エーガと話し合いまずはエーガが声をかけることになった。もしこれで獣人嫌悪されれば帝国人であることには間違いないだろう。その後は俺と交代して話をすることとなった。ノワールにはランタンを持ってもらい俺たちの少し後ろで控えてもらう。
「エーガには嫌な役を任せてしまうな…」
「なに気にするな。どうせダンジョンへ行けば嫌でもそういう目にあうからなぁ」
そうこうしているとお互いの距離が縮まり松明のおかげで、遠目でも相手の顔が見える程まで近づいた。相手は十数人程立っておりリーダーらしき人物が前へと進み出てきた。
「止まれっ!それ以上近けば攻撃する」
「わいらは冒険者や。この先の街へ行きたいからそこを退いてくれ」
「獣風情が一丁前に人間様の言葉を話すとは不届きな者がいたもんだ」
うわーここまでいけばむしろ清々しいな。周りの連中も薄ら笑いしている。エーガには悪いがこれで帝国人なのは間違いない。あとはここをいつ去ってくれるかだ。

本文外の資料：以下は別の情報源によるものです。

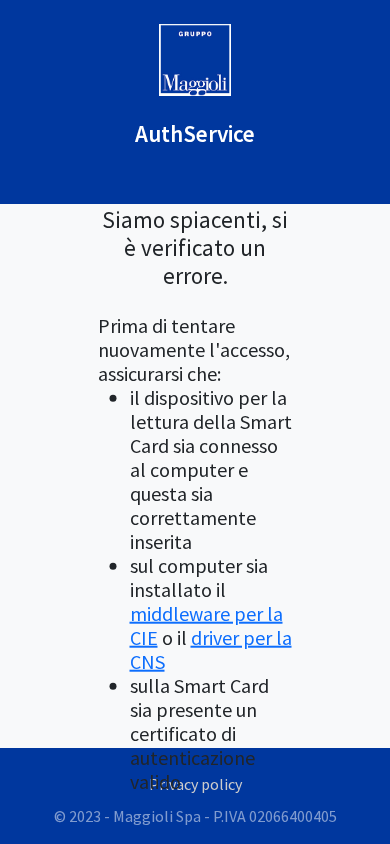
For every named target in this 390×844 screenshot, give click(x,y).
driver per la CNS (211, 648)
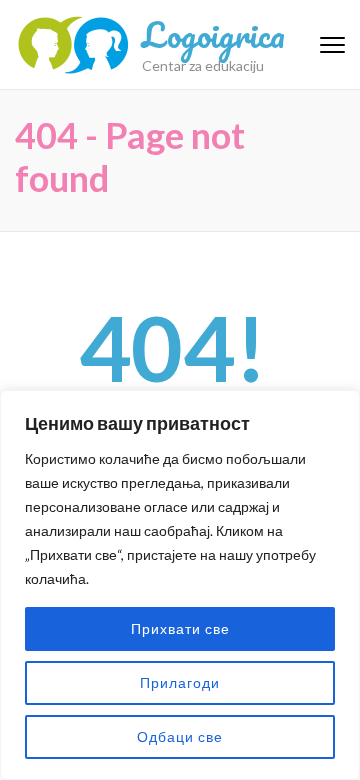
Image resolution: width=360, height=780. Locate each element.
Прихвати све (180, 628)
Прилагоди (180, 682)
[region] (180, 585)
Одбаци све (180, 736)
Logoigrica (213, 34)
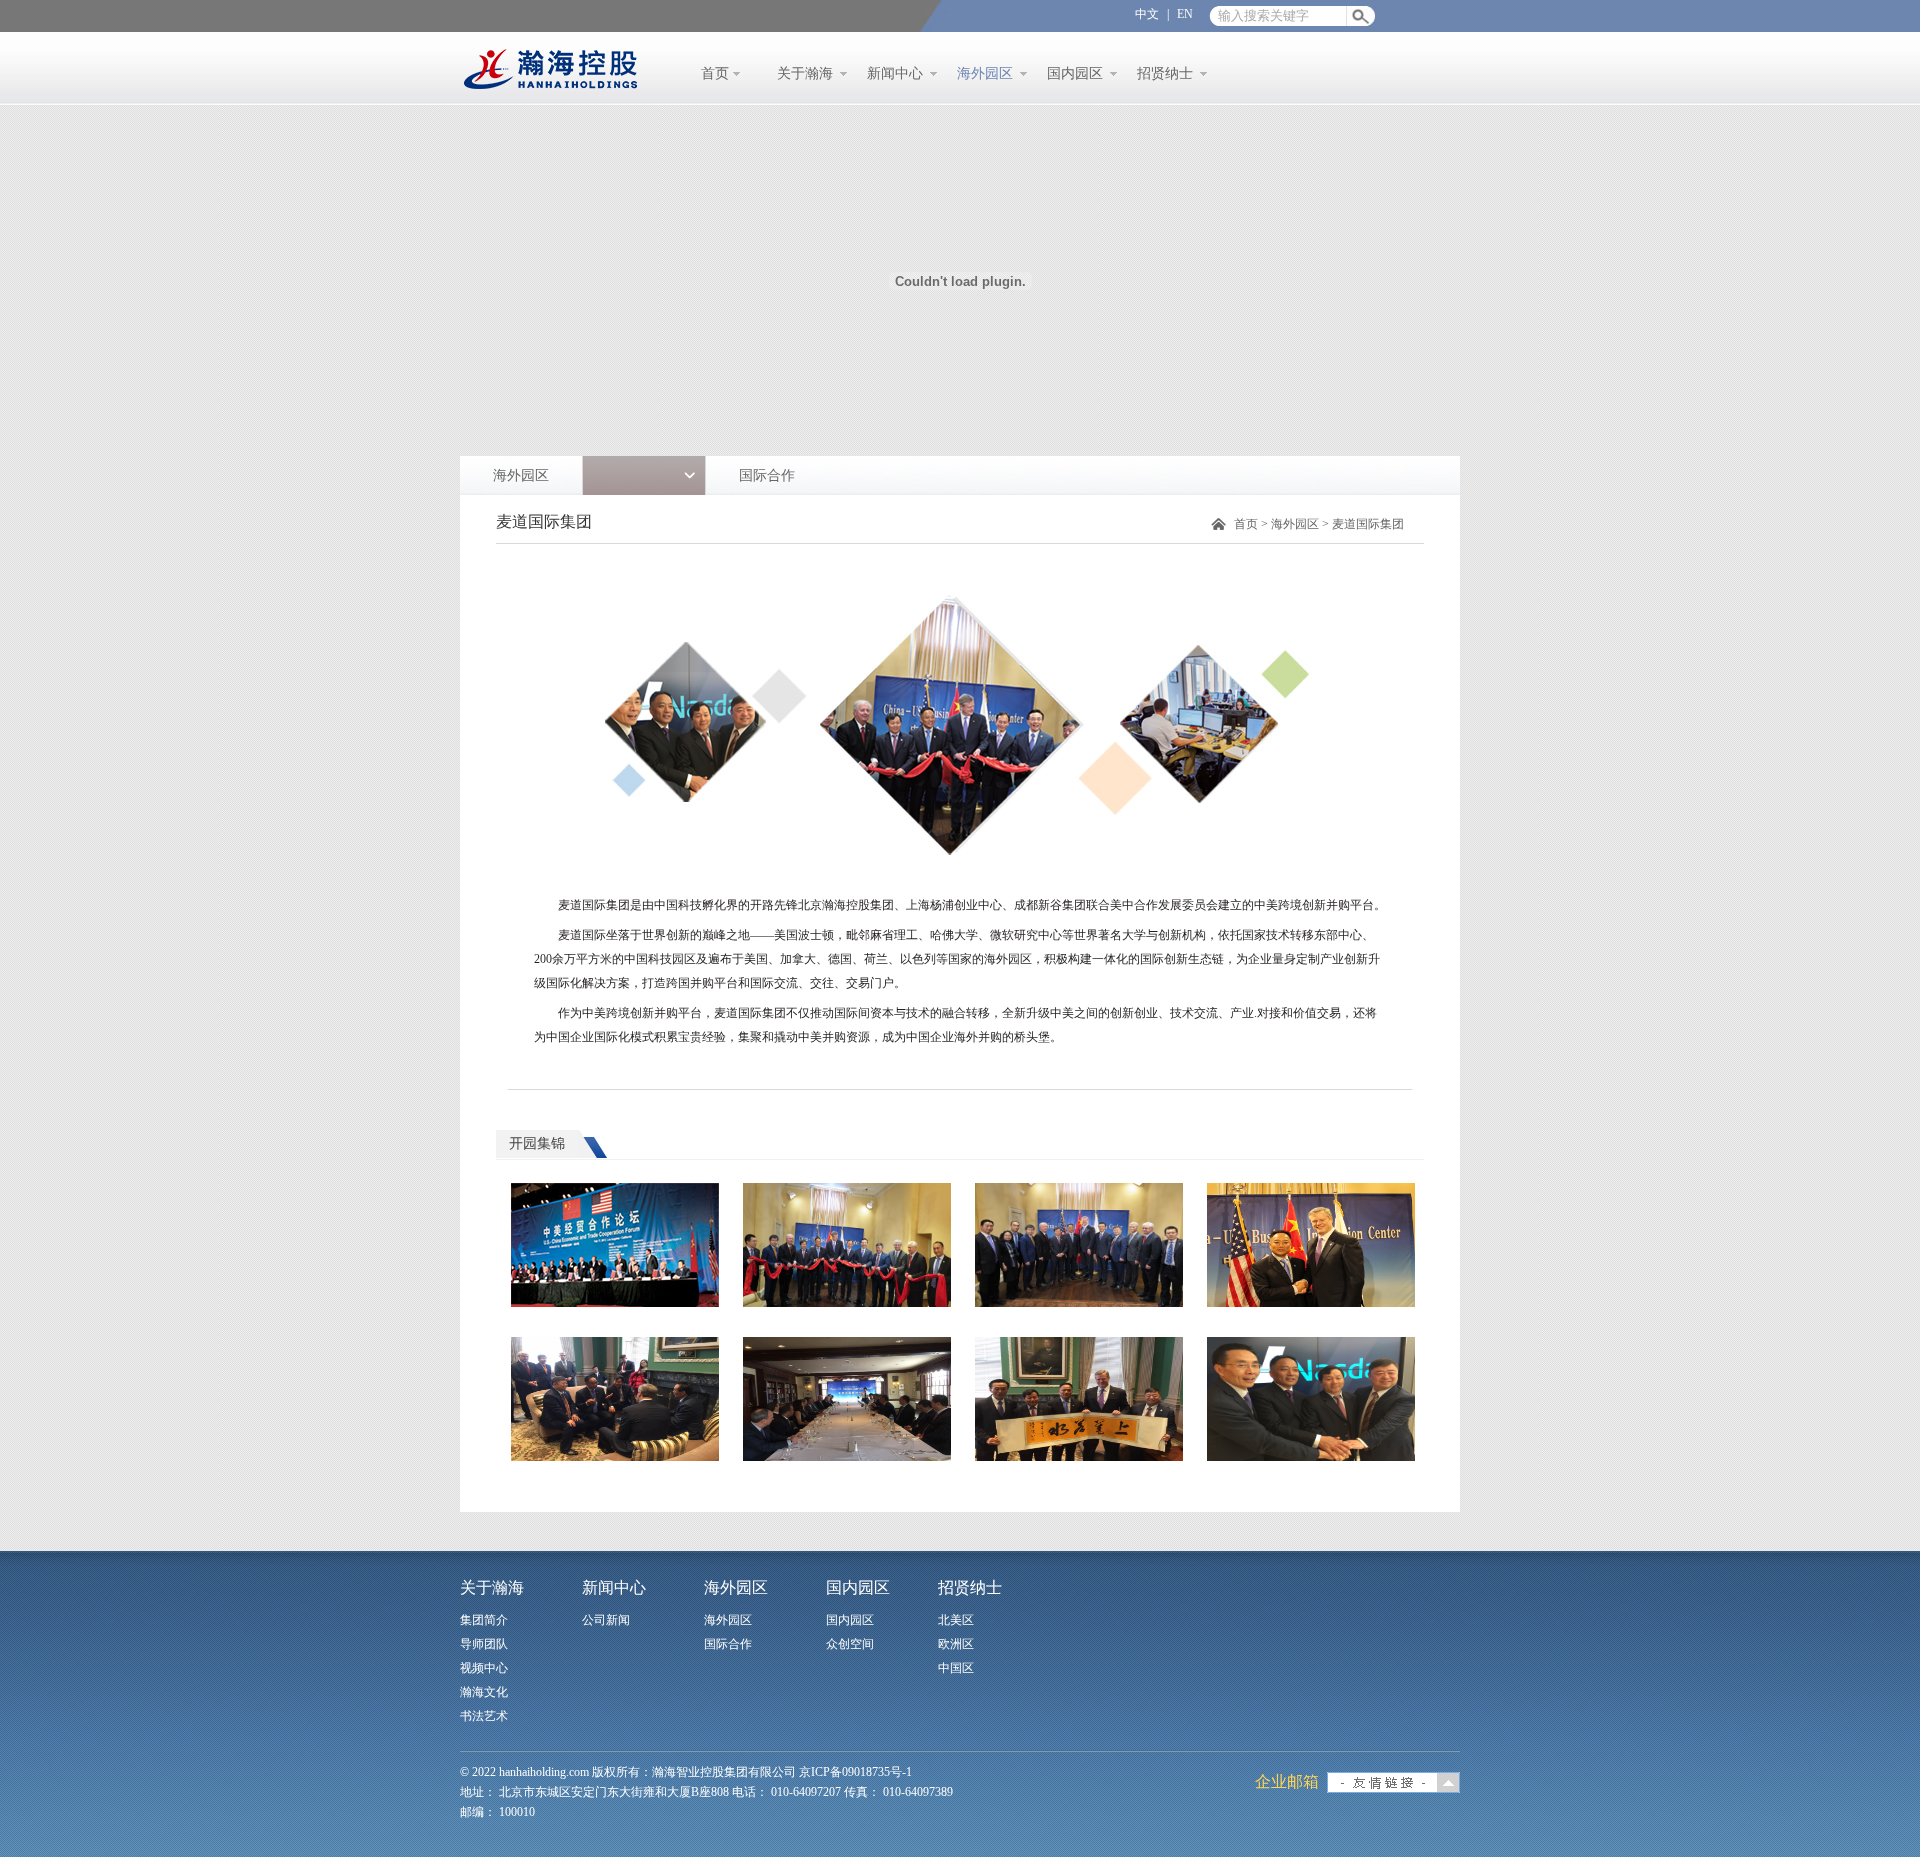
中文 (1147, 14)
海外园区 (985, 73)
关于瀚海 (805, 73)
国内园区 (1075, 73)
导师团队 (484, 1644)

「夜分に移動するこちらが悪いのは重々承知だが一刻も早く次の街まで行きたいので、通してもらえますか?」
「言いがかりは止めてもらいたいな、我々は街道を塞いでなどいない。通りたければ勝手に通るが良い。まぁその際うっかり敵と思って攻撃するかもしれないがな。ハッハハ」
こっちが下手に出れば好き勝手なことを言ってくれる。どう考えても道を塞いでいるだろうに。

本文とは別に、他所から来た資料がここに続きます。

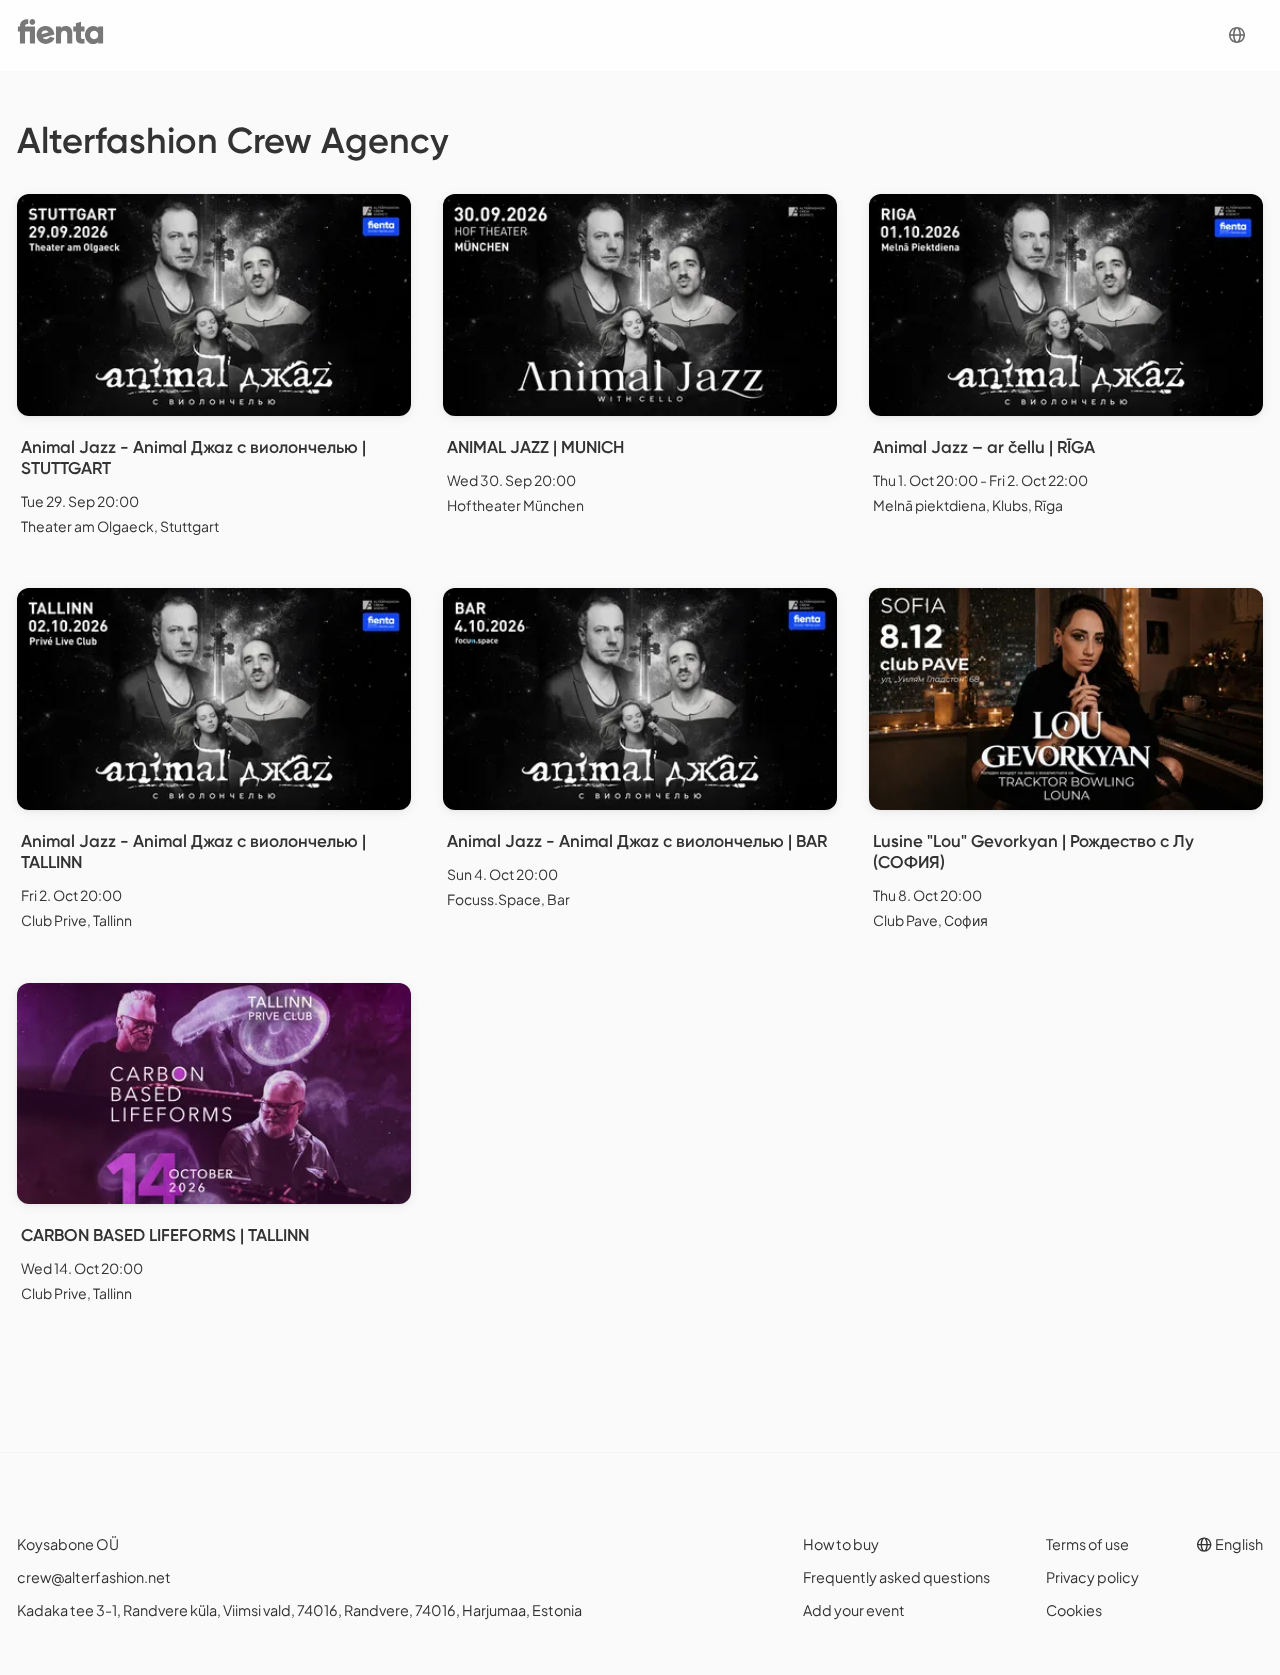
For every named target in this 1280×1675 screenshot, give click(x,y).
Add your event (854, 1610)
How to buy (841, 1544)
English (1238, 1544)
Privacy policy (1092, 1577)
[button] (1237, 35)
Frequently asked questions (896, 1577)
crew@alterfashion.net (94, 1577)
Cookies (1074, 1610)
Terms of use (1087, 1544)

「では俺たちはこの道を迂回して通りますので、これにて失礼します」
「わざわざ夜中に移動するとは余程急いでいるのだな。夜道は何が起こるか分からんから十分注意されたし」
「ご丁寧にどうも」
意味あり気な言葉を言われたがこれ以上言っても無意味だろうから一度皆と合流することにした。さずがに後ろから攻撃されることはなかったが、奴らのノワールを見る目は何処か下卑ていた。途中からは背後に隠して見えないようにはしていたけど―――
『ずっと私を見てきて気持ち悪かった…』
どうやらノワールも気づいていたらしい。そういう視線は男が思っているよりも女性は敏感だからな。とは言え彼女は魔物なのだけど、それを言うとこちらに飛び火しそうなので黙っておく。
「全くこれだから人族至上主義はいけ好かん。今一度どうするかを考えんとなぁ」
「しかし朝になれば反対側から商人やら冒険者が来ると思うんだけど、その時はどうするつもりだ?」
「見てみぬ振りかわいらみたいにして塞ぐかやな」
キースも交えてどうするかを検討するためにもいち早く夜営地点へと戻る。